28 February 2019
This series is about the three regular practices of Fencraft; but it's also about tradition-building.
I think Cassini is right to spot that there's very little content showing you how to find or hack your own religious tradition. This is a shame - because nothing is quite as intense or otherworldly than encountering the sublime, or discovering the divine for yourself, or expressing it through imagery which sets your mind on fire. The Three Practices are the three basic techniques I used, which lead me to developing my own religious system; so that's why I've named them the official three practices within the tradition, the roads to follow to get to the same kind of place. But I feel confident that anyone following them for a period of time will benefit: they deconstruct and explain some of the practices which are often assumed within Pagan/Occult stuff.
At their core, the Three Practices are a way to make space in your life in which you can encounter the Landweird. For non-Fencrafters - they're quite simply a way to make space. It's the long road, filling your mind with ideas and images, your life with experiences, and just giving it time to percolate.
(There's also the secular Practices: they are a reminder to spend more time doing what you love. Your humble author is profoundly depressed; and so, these daily practices are built around the things that keep me healthy, happy and well. There's an important lesson here for system-builders: your religion should call you to do more of the things which nourish you. If you love blues rock, then put it in your rituals. If you make clothes, then design robes and masks for it. And so forth. Make sacred.)
Finally: There's nothing new here. There are an awful lot of "Seeker First Steps" techniques and pathways; and this one is mine. These are the three I think are most important. They are achievable and accessible - nothing is worse than "two months of waking at dawn, three meditations a day, and cold showers" as an initial step no one will ever actually pass. And I encourage you to adopt and deconstruct them - you could use them within whatever tradition you're currently following, or to consider Fencraft, or as first steps towards developing your own thing.

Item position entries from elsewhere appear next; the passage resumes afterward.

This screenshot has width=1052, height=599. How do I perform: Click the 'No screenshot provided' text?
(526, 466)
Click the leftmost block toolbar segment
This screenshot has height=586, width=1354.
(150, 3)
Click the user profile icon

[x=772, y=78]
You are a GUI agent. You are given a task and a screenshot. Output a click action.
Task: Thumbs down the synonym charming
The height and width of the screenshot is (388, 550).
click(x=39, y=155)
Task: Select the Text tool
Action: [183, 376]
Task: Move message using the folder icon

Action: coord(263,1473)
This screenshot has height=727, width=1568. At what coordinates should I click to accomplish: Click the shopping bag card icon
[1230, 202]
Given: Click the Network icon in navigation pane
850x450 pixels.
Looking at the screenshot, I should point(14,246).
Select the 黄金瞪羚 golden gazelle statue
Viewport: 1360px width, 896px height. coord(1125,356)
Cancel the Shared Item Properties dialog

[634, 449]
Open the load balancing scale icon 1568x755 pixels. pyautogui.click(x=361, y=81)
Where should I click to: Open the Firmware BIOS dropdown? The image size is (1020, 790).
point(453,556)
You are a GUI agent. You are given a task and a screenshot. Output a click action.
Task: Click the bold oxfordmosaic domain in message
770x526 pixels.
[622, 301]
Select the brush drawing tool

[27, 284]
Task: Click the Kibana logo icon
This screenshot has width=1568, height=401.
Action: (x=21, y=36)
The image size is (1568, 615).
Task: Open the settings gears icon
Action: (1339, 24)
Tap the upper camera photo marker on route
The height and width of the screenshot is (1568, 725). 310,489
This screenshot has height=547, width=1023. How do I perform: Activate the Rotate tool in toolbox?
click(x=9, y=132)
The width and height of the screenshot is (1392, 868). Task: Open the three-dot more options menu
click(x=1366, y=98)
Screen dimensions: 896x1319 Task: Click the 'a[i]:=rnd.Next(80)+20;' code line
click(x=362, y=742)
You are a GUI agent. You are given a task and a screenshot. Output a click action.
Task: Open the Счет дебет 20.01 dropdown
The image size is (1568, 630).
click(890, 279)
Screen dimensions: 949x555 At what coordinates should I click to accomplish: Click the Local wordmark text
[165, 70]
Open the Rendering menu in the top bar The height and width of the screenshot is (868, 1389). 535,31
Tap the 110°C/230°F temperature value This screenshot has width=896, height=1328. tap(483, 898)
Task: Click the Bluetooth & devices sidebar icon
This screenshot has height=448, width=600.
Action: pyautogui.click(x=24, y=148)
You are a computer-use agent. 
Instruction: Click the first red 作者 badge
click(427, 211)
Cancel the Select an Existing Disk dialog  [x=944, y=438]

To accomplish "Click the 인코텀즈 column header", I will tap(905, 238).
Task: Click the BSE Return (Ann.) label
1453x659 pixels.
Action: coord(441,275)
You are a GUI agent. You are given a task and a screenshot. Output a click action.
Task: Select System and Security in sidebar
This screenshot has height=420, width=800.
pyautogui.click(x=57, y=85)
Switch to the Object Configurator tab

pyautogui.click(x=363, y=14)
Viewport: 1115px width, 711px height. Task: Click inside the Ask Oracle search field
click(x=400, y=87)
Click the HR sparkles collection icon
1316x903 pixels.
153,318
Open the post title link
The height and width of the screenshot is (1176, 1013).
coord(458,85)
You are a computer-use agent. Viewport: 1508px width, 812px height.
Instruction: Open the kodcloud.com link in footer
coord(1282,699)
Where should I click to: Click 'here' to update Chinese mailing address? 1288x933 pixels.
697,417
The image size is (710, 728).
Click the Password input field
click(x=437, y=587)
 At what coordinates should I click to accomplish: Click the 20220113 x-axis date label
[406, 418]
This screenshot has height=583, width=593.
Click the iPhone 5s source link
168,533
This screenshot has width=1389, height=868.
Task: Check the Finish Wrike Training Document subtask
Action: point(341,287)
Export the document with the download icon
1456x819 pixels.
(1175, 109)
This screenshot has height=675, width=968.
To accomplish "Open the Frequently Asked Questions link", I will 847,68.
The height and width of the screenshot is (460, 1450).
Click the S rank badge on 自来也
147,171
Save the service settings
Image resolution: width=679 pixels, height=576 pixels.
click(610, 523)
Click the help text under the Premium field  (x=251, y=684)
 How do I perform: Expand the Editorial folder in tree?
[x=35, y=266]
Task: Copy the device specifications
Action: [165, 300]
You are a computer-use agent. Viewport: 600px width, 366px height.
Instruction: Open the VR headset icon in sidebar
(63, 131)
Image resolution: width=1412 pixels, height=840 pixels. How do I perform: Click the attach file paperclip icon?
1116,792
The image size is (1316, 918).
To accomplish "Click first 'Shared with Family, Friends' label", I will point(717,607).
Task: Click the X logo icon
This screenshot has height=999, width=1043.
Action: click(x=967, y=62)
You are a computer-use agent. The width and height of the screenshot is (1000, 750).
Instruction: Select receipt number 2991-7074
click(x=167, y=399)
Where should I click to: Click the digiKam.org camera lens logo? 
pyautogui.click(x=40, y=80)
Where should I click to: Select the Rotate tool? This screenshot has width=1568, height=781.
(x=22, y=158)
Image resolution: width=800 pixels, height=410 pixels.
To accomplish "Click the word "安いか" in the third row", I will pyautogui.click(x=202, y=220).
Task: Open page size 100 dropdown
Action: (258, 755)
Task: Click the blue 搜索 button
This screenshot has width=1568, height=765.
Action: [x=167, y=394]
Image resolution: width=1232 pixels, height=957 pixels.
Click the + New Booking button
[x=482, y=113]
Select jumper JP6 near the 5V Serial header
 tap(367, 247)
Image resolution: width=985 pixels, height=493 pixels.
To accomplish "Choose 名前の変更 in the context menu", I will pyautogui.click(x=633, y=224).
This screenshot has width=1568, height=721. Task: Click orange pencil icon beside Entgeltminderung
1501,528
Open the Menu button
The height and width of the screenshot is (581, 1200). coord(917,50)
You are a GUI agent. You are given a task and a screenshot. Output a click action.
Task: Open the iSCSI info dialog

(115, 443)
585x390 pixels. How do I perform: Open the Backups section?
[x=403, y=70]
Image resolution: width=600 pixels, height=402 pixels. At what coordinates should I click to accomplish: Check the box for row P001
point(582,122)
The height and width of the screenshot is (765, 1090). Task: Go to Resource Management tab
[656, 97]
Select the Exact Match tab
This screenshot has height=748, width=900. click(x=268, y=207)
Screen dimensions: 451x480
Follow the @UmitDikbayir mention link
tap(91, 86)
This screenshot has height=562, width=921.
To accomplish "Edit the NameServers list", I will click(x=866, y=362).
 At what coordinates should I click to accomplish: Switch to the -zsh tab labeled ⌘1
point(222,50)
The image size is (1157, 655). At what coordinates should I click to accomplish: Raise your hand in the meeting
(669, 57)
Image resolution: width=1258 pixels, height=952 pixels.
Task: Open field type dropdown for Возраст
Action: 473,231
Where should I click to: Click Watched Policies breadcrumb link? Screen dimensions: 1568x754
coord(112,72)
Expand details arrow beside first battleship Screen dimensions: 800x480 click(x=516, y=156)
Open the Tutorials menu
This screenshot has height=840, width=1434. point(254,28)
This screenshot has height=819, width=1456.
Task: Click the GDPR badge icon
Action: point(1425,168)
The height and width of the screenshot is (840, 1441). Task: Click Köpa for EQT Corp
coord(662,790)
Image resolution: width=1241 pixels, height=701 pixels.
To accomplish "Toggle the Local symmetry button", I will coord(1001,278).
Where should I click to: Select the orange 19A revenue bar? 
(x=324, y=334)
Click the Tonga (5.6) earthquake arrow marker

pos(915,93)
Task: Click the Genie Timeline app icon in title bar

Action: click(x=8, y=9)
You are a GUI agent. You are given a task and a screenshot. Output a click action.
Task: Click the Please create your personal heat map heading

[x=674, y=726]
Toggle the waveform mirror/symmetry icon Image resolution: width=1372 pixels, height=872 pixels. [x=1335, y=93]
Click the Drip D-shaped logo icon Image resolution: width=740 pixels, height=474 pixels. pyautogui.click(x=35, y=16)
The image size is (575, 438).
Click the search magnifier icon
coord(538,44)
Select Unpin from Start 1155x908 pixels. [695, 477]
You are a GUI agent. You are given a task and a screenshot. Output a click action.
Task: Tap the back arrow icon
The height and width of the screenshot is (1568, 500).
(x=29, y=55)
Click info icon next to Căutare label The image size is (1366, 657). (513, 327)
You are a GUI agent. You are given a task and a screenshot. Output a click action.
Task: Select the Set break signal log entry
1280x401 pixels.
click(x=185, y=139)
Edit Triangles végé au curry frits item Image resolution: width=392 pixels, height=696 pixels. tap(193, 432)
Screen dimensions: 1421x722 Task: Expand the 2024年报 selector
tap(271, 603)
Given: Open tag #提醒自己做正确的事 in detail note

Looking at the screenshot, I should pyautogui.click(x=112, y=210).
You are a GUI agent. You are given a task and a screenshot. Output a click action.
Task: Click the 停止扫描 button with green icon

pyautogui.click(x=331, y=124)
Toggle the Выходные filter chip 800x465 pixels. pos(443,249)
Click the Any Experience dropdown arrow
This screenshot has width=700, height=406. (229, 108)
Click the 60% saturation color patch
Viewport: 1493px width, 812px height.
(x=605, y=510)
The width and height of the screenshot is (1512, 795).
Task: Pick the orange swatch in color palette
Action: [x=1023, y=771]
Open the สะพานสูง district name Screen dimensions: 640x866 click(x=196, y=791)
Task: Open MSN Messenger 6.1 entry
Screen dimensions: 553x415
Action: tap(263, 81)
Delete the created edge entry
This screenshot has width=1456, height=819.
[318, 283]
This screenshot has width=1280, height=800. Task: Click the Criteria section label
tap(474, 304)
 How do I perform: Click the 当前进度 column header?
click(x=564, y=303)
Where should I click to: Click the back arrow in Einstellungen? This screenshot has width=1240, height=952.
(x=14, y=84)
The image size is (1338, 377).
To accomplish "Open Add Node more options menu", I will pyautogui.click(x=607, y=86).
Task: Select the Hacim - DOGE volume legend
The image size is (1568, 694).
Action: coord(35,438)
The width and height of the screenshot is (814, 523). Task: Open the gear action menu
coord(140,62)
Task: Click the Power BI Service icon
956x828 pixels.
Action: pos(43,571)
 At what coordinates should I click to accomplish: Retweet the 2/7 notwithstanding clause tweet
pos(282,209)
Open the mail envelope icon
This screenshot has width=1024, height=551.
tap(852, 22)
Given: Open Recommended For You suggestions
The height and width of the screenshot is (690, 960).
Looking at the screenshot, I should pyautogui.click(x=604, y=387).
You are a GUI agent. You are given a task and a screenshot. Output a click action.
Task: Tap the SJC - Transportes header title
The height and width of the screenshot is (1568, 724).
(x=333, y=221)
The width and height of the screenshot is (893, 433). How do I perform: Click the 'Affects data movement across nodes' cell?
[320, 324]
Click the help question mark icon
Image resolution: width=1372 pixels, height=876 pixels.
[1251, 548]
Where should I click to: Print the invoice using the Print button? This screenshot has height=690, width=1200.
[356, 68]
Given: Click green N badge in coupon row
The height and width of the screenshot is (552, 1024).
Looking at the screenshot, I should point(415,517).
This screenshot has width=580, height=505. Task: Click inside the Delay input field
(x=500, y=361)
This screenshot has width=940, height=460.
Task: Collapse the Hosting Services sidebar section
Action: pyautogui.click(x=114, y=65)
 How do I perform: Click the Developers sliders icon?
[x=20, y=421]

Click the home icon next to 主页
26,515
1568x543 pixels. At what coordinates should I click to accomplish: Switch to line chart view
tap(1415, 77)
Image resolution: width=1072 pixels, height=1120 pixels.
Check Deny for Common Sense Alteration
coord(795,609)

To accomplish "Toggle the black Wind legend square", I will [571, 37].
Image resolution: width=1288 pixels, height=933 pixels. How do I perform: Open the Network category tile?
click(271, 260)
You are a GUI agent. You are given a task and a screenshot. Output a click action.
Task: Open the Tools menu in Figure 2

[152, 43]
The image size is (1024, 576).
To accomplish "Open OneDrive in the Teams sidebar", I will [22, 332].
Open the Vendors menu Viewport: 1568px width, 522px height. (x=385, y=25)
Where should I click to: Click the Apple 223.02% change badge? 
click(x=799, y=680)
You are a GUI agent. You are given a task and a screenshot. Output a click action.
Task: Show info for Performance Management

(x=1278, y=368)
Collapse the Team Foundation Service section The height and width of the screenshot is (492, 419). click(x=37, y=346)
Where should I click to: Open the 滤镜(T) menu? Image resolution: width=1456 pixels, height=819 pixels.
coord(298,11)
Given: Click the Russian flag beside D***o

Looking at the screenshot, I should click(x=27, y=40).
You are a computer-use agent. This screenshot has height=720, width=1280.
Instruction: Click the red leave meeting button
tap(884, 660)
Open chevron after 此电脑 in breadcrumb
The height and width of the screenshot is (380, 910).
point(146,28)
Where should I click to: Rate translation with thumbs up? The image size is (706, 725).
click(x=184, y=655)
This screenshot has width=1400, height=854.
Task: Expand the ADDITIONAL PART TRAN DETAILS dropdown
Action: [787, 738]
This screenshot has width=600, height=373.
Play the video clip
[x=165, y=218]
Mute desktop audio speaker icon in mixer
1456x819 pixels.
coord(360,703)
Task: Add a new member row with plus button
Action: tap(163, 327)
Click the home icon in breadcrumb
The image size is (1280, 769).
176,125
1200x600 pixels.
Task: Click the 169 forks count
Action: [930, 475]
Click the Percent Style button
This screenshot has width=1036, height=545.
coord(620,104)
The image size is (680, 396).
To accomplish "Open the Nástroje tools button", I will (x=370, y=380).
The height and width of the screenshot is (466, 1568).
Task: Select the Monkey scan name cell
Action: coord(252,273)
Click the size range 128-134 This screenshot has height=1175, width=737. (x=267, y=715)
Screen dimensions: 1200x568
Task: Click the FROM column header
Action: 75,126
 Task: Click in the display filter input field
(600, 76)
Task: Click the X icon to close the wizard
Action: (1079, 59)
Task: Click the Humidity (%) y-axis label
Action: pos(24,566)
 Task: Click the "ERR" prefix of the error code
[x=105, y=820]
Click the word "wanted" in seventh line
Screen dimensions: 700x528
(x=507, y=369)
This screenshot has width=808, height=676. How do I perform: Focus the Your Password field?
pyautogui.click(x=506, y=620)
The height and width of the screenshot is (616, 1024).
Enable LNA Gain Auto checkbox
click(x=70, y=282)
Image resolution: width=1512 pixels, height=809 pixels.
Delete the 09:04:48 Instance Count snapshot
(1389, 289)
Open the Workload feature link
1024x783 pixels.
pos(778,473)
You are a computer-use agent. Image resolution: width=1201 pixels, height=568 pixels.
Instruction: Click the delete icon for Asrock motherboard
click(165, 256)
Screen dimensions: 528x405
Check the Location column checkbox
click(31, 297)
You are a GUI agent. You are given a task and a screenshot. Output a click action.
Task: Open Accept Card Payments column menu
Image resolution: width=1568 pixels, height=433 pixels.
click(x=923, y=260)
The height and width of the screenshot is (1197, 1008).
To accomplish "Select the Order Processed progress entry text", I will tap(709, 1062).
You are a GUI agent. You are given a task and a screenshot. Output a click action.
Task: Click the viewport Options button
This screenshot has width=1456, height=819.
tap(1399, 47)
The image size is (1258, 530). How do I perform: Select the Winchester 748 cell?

I think Cassini is right to spot that there's very little content showing you how to find or hack your own religious tradition. This is a shame - because nothing is quite as intense or otherworldly than encountering the sublime, or discovering the divine for yourself, or expressing it through imagery which sets your mind on fire. The Three Practices are the three basic techniques I used, which lead me to developing my own religious system; so that's why I've named them the official three practices within the tradition, the roads to follow to get to the same kind of place. But I feel confident that anyone following them for a period of time will benefit: they deconstruct and explain some of the practices which are often assumed within Pagan/Occult stuff.
At their core, the Three Practices are a way to make space in your life in which you can encounter the Landweird. For non-Fencrafters - they're quite simply a way to make space. It's the long road, filling your mind with ideas and images, your life with experiences, and just giving it time to percolate.
(There's also the secular Practices: they are a reminder to spend more time doing what you love. Your humble author is profoundly depressed; and so, these daily practices are built around the things that keep me healthy, happy and well. There's an important lesson here for system-builders: your religion should call you to do more of the things which nourish you. If you love blues rock, then put it in your rituals. If you make clothes, then design robes and masks for it. And so forth. Make sacred.)
Finally: There's nothing new here. There are an awful lot of "Seeker First Steps" techniques and pathways; and this one is mine. These are the three I think are most important. They are achievable and accessible - nothing is worse than "two months of waking at dawn, three meditations a day, and cold showers" as an initial step no one will ever actually pass. And I encourage you to adopt and deconstruct them - you could use them within whatever tradition you're currently following, or to consider Fencraft, or as first steps towards developing your own thing.

"It's a dangerous business, stepping out of your front door"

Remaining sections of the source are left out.